May 5th, 2005, 20:27 PM
Remote Access Possibilities
hey TZ... i'm needing some suggestions and comments on setting up some sort of remote access for employees. the company i work for only had a handful of employees (4 currently) but we're adding in a 5th, who would be a few states away from our office. i want them to be able to have access to our shared files here at the office, and i need some suggestions on how to go about doing that.
i have some exsposure to a Cicso firewall (i dont know which one) to which we use a Cicso softare VPN to connect and gain access to two offsite servers. ideally, this is a similar solution to what i want to find. this way, the new person (or anyone i give the software and passwords) can connect, and have access to the file shares, and everything else in teh office (SQL, webserver, etc).
the slight complication i have been thinking about is this... we currently have a T1 coming into our office. it has a T1 router of some kind (i'm not sure what brand or model but it doesnt matter much b/c..) but i dont have any access to it, or its interface. our ISP doesnt allow clients access into the routers that are on their clients site. currently, that T1 router is acting as DHCP.
ideally, what i would want to do is get anotehr firewall (with VPN capabilities) and put it in between my T1 router, and the rest of my office network. then, have the ISP open all ports and let me manage whats coming in and out, and going where on the one static IP address that i assign to the new firewall. that way i not only allow VPNs to come in and connect, but i gain control over what ports get forwarded where. (which is something i dont like not having control over.. i'm just like that for some reason).
comments? suggestions? other plans? what have any of you other guys done in similar situations?
if i didnt explain something clearly, please let me know.. i'll explain it better.
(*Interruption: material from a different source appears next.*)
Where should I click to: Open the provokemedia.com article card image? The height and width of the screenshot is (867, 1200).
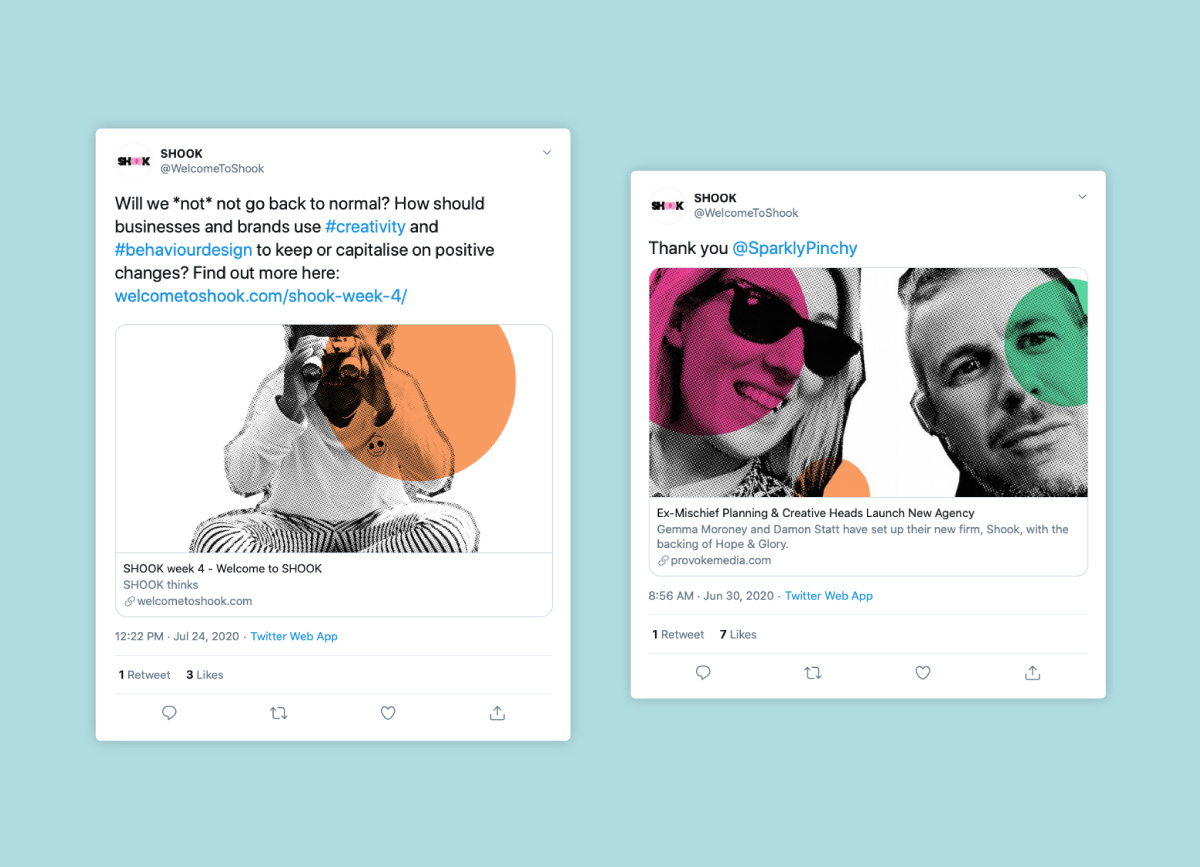coord(868,383)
Thanks.
May 6th, 2005, 02:05 AM
Dehc and Curio would be the best people to talk to about Servers and Security...
In essence, VPN route is fairly safe, with loads of documentation on web and forums... Depending on your server configuration - since you are a small business - Small Business Server 2003, as great remote apps... Outlook Web Access, built-in VPN style remote desktop connection sharing...
You have lots of options and will need some time to ponder the situation...
I probably wouldnt recommend getting ISP to open all ports and let you control the router/firewall device... as simple mistake could leave you wide open!!
--- 0wN3D by 3gG ---
May 7th, 2005, 18:44 PM
cool, thanks for the advice cash_site... i'm still trying to learn some stuff about all this.